Work instruction: Copy out the entries exactly. Print them in full.
◆ ◆ ◆
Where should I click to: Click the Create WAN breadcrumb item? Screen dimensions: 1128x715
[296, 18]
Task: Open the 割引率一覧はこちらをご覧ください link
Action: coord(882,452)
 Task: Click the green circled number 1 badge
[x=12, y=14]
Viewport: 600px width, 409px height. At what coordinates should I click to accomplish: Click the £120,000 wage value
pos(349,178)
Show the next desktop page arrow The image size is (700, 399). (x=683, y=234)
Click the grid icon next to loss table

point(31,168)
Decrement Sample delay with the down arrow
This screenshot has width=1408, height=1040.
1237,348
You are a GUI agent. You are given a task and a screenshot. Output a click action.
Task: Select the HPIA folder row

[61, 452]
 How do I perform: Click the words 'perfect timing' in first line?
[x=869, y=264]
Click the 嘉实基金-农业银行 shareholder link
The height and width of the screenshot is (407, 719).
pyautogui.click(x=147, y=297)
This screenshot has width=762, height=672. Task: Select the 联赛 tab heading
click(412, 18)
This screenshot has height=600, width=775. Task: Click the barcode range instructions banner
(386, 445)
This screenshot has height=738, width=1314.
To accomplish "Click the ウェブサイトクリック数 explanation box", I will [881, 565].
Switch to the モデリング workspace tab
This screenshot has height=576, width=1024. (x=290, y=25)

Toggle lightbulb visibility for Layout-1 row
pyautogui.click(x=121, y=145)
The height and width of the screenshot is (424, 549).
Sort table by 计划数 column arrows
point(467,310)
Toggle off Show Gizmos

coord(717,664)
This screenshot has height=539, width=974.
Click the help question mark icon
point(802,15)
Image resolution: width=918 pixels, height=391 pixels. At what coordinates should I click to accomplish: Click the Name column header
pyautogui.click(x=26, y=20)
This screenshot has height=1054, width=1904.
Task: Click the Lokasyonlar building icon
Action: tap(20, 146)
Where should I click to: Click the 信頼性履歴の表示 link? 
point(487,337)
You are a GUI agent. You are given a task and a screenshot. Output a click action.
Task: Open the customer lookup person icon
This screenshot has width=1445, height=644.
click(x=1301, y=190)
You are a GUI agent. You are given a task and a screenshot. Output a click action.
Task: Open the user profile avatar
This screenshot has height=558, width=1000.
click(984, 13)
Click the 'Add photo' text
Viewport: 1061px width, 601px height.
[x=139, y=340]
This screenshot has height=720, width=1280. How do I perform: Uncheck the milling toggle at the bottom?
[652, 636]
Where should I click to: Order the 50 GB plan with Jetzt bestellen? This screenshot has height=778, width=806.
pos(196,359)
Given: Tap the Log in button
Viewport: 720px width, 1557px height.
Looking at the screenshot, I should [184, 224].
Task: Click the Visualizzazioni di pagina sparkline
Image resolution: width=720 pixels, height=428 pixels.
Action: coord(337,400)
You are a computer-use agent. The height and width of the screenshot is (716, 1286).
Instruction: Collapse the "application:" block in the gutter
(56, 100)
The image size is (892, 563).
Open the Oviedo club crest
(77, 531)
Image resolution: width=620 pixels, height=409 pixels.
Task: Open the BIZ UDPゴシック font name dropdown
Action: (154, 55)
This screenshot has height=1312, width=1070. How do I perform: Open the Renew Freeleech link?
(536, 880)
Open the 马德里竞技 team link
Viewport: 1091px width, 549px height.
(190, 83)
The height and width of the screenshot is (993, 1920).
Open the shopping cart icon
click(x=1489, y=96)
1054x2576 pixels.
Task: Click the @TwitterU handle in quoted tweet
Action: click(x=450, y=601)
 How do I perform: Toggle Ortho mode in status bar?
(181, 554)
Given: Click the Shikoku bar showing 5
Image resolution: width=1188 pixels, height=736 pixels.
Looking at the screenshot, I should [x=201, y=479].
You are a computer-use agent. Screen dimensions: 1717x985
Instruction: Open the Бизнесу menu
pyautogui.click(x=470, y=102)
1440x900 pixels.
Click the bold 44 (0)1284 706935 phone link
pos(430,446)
◆ ◆ ◆
Solution for this exercise:
Where should I click to: Click the Create WAN breadcrumb item? Screen dimensions: 1128x715
[296, 18]
Task: Open the 割引率一覧はこちらをご覧ください link
Action: coord(882,452)
 Task: Click the green circled number 1 badge
[x=12, y=14]
Viewport: 600px width, 409px height. At what coordinates should I click to accomplish: Click the £120,000 wage value
pos(349,178)
Show the next desktop page arrow The image size is (700, 399). (x=683, y=234)
Click the grid icon next to loss table

point(31,168)
Decrement Sample delay with the down arrow
This screenshot has width=1408, height=1040.
1237,348
You are a GUI agent. You are given a task and a screenshot. Output a click action.
Task: Select the HPIA folder row

[61, 452]
 How do I perform: Click the words 'perfect timing' in first line?
[x=869, y=264]
Click the 嘉实基金-农业银行 shareholder link
The height and width of the screenshot is (407, 719).
pyautogui.click(x=147, y=297)
This screenshot has width=762, height=672. Task: Select the 联赛 tab heading
click(412, 18)
This screenshot has height=600, width=775. Task: Click the barcode range instructions banner
(386, 445)
This screenshot has height=738, width=1314.
To accomplish "Click the ウェブサイトクリック数 explanation box", I will [881, 565].
Switch to the モデリング workspace tab
This screenshot has height=576, width=1024. (x=290, y=25)

Toggle lightbulb visibility for Layout-1 row
pyautogui.click(x=121, y=145)
The height and width of the screenshot is (424, 549).
Sort table by 计划数 column arrows
point(467,310)
Toggle off Show Gizmos

coord(717,664)
This screenshot has height=539, width=974.
Click the help question mark icon
point(802,15)
Image resolution: width=918 pixels, height=391 pixels. At what coordinates should I click to accomplish: Click the Name column header
pyautogui.click(x=26, y=20)
This screenshot has height=1054, width=1904.
Task: Click the Lokasyonlar building icon
Action: tap(20, 146)
Where should I click to: Click the 信頼性履歴の表示 link? 
point(487,337)
You are a GUI agent. You are given a task and a screenshot. Output a click action.
Task: Open the customer lookup person icon
This screenshot has width=1445, height=644.
click(x=1301, y=190)
You are a GUI agent. You are given a task and a screenshot. Output a click action.
Task: Open the user profile avatar
This screenshot has height=558, width=1000.
click(984, 13)
Click the 'Add photo' text
Viewport: 1061px width, 601px height.
[x=139, y=340]
This screenshot has height=720, width=1280. How do I perform: Uncheck the milling toggle at the bottom?
[652, 636]
Where should I click to: Order the 50 GB plan with Jetzt bestellen? This screenshot has height=778, width=806.
pos(196,359)
Given: Tap the Log in button
Viewport: 720px width, 1557px height.
Looking at the screenshot, I should [184, 224].
Task: Click the Visualizzazioni di pagina sparkline
Image resolution: width=720 pixels, height=428 pixels.
Action: coord(337,400)
You are a computer-use agent. The height and width of the screenshot is (716, 1286).
Instruction: Collapse the "application:" block in the gutter
(56, 100)
The image size is (892, 563).
Open the Oviedo club crest
(77, 531)
Image resolution: width=620 pixels, height=409 pixels.
Task: Open the BIZ UDPゴシック font name dropdown
Action: (154, 55)
This screenshot has height=1312, width=1070. How do I perform: Open the Renew Freeleech link?
(536, 880)
Open the 马德里竞技 team link
Viewport: 1091px width, 549px height.
(190, 83)
The height and width of the screenshot is (993, 1920).
Open the shopping cart icon
click(x=1489, y=96)
1054x2576 pixels.
Task: Click the @TwitterU handle in quoted tweet
Action: click(x=450, y=601)
 How do I perform: Toggle Ortho mode in status bar?
(181, 554)
Given: Click the Shikoku bar showing 5
Image resolution: width=1188 pixels, height=736 pixels.
Looking at the screenshot, I should [x=201, y=479].
You are a computer-use agent. Screen dimensions: 1717x985
Instruction: Open the Бизнесу menu
pyautogui.click(x=470, y=102)
1440x900 pixels.
Click the bold 44 (0)1284 706935 phone link
pos(430,446)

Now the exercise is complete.